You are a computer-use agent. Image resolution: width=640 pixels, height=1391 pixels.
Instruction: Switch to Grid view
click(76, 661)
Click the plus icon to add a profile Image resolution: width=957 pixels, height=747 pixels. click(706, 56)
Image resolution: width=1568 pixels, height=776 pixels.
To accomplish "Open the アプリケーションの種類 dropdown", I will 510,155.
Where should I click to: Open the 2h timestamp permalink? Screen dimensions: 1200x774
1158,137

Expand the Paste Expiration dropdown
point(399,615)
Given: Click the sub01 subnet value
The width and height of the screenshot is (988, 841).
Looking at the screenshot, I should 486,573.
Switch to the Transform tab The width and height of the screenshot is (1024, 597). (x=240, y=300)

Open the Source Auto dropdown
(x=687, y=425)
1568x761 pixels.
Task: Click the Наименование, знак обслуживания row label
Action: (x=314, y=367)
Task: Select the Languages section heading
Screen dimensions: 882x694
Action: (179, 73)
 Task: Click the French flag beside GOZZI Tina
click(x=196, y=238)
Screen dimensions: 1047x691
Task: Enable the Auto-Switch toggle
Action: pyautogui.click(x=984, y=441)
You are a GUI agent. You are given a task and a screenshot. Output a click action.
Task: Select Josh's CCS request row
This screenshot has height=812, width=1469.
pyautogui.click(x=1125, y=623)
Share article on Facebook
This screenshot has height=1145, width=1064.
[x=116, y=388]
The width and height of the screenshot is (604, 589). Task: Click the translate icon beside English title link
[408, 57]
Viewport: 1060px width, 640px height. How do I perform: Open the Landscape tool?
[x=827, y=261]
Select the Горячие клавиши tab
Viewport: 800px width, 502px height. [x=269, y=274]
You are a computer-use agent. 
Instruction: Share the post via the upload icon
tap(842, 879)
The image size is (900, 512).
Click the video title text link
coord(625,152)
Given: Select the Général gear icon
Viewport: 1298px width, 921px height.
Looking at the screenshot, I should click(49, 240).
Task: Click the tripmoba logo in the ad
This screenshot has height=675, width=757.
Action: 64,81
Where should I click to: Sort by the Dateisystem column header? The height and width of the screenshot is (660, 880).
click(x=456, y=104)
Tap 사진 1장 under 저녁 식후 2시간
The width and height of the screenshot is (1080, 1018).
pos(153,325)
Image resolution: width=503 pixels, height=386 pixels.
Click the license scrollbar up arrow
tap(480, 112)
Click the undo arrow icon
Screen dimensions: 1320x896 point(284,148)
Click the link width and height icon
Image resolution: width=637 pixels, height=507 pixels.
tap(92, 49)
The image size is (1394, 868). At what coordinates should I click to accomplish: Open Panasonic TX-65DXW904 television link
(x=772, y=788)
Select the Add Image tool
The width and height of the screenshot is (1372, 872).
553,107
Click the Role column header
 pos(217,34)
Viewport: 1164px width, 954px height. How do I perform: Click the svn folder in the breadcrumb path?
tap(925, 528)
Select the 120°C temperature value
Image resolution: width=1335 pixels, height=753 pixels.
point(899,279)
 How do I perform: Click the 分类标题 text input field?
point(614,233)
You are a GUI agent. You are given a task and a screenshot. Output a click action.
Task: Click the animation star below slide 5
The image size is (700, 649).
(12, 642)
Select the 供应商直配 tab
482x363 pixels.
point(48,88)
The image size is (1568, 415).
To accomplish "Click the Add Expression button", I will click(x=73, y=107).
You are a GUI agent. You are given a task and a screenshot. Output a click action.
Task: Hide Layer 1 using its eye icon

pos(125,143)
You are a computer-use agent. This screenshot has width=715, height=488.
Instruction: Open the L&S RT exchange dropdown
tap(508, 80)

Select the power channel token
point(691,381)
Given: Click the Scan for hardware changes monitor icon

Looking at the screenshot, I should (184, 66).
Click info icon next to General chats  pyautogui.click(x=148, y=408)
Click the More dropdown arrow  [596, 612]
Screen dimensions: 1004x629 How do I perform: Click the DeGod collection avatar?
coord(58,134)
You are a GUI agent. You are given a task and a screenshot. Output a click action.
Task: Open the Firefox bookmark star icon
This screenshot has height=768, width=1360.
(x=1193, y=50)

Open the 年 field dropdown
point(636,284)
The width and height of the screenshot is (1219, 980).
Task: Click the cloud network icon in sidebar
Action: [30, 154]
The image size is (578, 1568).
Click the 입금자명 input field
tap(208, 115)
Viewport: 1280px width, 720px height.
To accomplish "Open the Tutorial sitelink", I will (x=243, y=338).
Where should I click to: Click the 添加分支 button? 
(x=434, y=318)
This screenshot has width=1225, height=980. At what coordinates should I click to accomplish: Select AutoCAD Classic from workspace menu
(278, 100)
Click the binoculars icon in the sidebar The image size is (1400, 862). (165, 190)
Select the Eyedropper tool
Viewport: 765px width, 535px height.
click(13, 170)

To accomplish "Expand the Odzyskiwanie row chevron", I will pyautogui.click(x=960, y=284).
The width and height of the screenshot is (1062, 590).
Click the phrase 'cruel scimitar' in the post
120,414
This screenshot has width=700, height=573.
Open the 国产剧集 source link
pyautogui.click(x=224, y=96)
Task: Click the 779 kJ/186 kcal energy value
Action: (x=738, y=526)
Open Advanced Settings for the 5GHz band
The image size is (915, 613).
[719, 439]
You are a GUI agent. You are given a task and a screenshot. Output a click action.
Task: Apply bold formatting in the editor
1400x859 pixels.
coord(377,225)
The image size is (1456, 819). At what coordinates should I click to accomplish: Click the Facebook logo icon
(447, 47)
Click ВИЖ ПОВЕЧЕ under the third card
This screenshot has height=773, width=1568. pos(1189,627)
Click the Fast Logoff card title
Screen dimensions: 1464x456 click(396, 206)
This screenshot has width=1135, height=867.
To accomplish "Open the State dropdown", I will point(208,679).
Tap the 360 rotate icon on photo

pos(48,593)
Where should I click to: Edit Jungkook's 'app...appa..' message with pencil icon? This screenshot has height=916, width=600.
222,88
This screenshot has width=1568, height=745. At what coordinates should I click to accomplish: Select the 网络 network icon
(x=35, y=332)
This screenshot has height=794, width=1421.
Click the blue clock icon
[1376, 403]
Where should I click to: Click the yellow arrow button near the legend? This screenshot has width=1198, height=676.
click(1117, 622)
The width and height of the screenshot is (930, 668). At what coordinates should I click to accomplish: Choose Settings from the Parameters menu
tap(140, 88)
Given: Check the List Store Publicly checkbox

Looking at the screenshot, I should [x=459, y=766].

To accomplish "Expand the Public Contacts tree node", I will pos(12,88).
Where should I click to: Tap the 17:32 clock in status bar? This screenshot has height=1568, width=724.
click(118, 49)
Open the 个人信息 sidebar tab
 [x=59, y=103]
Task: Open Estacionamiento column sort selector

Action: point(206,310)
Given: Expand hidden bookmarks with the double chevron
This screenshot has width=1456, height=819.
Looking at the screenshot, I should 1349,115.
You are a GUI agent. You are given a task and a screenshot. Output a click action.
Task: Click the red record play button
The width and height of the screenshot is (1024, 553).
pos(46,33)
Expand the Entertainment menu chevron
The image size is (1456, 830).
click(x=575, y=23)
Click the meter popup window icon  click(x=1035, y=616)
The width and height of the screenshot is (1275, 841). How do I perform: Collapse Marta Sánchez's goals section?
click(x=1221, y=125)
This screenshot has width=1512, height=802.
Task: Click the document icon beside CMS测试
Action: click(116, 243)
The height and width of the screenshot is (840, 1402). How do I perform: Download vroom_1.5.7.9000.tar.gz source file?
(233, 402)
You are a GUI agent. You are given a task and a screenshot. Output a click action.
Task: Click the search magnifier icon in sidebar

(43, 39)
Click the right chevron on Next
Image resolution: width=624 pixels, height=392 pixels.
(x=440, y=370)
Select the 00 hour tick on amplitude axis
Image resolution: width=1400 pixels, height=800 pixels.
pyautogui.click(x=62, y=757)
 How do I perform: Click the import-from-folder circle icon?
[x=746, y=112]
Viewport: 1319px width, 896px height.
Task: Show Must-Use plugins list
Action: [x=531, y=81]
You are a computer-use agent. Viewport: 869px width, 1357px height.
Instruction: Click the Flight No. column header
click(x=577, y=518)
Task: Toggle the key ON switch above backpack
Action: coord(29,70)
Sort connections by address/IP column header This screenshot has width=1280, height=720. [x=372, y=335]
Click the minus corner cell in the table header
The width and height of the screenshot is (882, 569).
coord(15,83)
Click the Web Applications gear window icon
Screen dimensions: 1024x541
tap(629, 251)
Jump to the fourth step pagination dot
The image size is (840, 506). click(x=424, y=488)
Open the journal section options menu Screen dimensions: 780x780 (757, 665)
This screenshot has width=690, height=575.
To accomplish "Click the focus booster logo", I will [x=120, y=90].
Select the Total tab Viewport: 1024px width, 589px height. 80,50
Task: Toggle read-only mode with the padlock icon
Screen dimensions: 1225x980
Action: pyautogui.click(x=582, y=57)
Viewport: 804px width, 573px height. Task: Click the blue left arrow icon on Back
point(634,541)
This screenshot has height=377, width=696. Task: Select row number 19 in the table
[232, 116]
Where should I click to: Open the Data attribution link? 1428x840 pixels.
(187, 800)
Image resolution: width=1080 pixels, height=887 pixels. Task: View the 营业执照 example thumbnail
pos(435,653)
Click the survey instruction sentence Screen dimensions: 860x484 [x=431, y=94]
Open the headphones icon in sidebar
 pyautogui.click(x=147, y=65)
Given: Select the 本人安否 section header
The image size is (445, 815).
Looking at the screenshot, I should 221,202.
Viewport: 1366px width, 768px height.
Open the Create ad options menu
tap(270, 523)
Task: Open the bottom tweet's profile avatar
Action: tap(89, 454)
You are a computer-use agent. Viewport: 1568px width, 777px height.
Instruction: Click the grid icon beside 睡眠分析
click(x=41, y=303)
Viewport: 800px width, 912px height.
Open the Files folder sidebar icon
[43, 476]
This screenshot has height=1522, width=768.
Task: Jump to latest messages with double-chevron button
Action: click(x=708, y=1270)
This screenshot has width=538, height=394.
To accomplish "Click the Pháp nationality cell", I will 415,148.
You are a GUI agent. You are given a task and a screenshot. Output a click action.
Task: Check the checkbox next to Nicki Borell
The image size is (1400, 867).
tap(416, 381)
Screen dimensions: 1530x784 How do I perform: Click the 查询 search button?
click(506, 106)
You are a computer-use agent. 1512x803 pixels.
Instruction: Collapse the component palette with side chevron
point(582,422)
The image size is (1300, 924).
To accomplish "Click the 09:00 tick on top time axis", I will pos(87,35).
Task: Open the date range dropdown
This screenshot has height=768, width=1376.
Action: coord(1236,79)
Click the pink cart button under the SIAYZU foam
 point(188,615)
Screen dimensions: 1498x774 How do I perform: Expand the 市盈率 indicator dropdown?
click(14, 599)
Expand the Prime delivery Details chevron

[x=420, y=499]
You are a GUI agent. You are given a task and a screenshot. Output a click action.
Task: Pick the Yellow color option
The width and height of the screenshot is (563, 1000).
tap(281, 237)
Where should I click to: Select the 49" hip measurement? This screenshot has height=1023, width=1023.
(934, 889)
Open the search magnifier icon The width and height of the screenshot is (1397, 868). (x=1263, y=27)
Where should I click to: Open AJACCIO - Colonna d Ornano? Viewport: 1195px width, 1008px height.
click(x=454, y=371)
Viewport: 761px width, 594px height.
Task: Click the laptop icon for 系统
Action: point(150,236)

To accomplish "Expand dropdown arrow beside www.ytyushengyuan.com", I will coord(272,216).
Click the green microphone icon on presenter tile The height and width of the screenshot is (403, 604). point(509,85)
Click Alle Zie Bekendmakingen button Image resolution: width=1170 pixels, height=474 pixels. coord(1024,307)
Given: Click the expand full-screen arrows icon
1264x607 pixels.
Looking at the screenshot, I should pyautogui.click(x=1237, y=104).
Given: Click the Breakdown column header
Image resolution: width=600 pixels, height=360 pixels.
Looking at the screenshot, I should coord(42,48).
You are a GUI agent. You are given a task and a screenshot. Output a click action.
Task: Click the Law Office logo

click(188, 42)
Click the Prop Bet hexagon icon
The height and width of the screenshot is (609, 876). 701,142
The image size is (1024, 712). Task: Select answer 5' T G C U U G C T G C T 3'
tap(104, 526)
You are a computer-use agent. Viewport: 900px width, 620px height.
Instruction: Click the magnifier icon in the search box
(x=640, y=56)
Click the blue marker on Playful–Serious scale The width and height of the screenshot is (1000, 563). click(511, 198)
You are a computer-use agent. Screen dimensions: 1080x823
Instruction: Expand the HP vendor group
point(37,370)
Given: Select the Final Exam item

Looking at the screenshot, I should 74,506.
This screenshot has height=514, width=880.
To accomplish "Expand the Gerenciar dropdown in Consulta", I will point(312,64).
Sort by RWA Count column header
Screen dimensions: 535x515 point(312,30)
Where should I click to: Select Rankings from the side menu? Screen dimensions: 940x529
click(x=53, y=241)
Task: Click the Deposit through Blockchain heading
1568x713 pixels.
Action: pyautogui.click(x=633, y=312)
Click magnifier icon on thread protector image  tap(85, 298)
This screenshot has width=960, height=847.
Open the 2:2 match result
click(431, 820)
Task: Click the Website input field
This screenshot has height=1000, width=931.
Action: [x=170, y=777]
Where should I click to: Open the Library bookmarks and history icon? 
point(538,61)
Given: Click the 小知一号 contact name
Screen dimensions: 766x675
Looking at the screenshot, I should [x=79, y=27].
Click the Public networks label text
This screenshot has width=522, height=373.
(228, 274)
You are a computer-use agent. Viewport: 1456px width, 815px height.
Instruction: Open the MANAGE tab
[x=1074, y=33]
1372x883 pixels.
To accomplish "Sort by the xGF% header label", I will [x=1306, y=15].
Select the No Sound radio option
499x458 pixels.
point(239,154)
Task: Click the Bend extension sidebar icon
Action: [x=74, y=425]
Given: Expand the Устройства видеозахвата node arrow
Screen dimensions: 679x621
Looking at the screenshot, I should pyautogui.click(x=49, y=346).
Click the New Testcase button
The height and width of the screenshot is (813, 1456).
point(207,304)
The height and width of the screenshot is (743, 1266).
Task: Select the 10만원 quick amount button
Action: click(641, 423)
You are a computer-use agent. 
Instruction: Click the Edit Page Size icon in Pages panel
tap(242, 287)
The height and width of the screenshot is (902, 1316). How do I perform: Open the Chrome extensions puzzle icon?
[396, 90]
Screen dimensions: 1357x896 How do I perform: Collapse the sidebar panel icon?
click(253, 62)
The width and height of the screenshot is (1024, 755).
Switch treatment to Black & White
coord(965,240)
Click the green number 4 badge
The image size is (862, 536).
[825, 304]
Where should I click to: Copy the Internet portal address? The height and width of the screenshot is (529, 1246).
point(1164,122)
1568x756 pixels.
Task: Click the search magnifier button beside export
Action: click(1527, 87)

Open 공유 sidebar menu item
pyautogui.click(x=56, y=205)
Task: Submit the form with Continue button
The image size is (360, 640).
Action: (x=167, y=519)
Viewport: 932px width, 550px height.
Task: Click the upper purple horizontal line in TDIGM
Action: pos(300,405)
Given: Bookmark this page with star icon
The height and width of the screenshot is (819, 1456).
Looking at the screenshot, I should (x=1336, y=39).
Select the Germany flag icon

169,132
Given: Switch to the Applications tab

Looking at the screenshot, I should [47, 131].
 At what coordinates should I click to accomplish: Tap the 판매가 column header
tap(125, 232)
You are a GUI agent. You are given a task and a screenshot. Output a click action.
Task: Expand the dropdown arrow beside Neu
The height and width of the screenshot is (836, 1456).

**Written task:** Count the lines in the items above that contain the word "under". Reply with the number alone.

**Expected answer:** 3